Abstact

Vitamin B12 (cobalamin) and related cobamides are essential cofactors for many gut bacteria, yet their acquisition requires complex uptake systems due to limited availability. In the human gut commensal Bacteroides thetaiotaomicron, cobamide uptake is mediated by multiple operons encoding outer membrane proteins, transporters and uncharacterised lipoproteins, some of which are incorporated into bacterial extracellular vesicles (BEVs). Here, we advance the functional and structural understanding of this cobamide acquisition system by examining previously uncharacterized features. Bioinformatic and promoter-reporter analyses revealed four uptake operons, including novel genes we designate btuK, btuJ, btuL and btuX, with evidence for internal promoters and riboswitch regulation. Recombinant expression and binding assays identified ten cobamide-binding proteins, including three novel lipoproteins (BtuK1, BtuJ1 and BtuJ2). Biophysical measurements demonstrated affinities in the nano- to picomolar range, with BtuJ proteins displaying exceptionally tight binding. High-resolution crystal structures of BtuJ1 and BtuJ2 revealed an augmented β-jelly-roll fold, with conserved tyrosine residues forming a "halo" around the corrin, suggesting a conserved binding mechanism within the IPR027828 protein family.

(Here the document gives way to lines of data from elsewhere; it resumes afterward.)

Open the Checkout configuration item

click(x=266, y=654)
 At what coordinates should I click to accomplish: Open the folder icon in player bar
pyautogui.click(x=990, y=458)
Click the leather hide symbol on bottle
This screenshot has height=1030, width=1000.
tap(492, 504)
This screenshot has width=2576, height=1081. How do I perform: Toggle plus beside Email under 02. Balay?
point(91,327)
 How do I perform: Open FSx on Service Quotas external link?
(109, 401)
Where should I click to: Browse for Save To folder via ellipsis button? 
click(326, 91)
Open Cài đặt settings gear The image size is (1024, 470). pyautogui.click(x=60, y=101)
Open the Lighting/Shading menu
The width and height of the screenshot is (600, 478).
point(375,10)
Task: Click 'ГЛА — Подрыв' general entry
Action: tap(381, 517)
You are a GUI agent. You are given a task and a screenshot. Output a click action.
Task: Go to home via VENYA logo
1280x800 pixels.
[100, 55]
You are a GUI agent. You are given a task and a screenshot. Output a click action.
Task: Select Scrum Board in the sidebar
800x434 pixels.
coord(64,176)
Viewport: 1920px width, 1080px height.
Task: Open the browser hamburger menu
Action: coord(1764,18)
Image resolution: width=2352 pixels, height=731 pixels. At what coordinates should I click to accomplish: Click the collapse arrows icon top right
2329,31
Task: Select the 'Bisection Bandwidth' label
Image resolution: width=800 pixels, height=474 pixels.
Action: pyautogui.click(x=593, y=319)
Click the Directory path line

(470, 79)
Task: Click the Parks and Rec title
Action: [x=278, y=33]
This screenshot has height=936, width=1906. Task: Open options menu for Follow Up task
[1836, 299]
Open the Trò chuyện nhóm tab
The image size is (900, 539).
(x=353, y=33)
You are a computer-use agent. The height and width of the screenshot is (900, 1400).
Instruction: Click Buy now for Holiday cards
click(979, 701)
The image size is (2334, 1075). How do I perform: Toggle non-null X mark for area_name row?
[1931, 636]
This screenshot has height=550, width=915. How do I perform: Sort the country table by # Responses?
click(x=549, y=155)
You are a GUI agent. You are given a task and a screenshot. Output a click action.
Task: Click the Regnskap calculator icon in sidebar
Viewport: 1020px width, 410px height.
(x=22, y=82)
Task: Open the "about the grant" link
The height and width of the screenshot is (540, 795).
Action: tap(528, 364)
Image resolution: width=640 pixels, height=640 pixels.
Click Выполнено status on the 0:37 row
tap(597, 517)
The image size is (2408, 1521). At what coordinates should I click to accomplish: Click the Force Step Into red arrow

Comparative proteomics of cells and BEVs under cobamide starvation showed selective enrichment of BtuJ and BtuL in BEVs. Functional assays demonstrated that BEV-mediated cobamide uptake depends specifically on BtuJ1 and BtuJ2, whereas BtuL promotes early-phase BEV release. These findings establish the BtuJ proteins as critical BEV-associated cobamide-binding components, provide structural insights into their tight binding, and suggest a model where BEVs act analogously to siderophores, capturing cobamides for delivery to cells. This work highlights the central role of BEVs in microbial nutrient competition.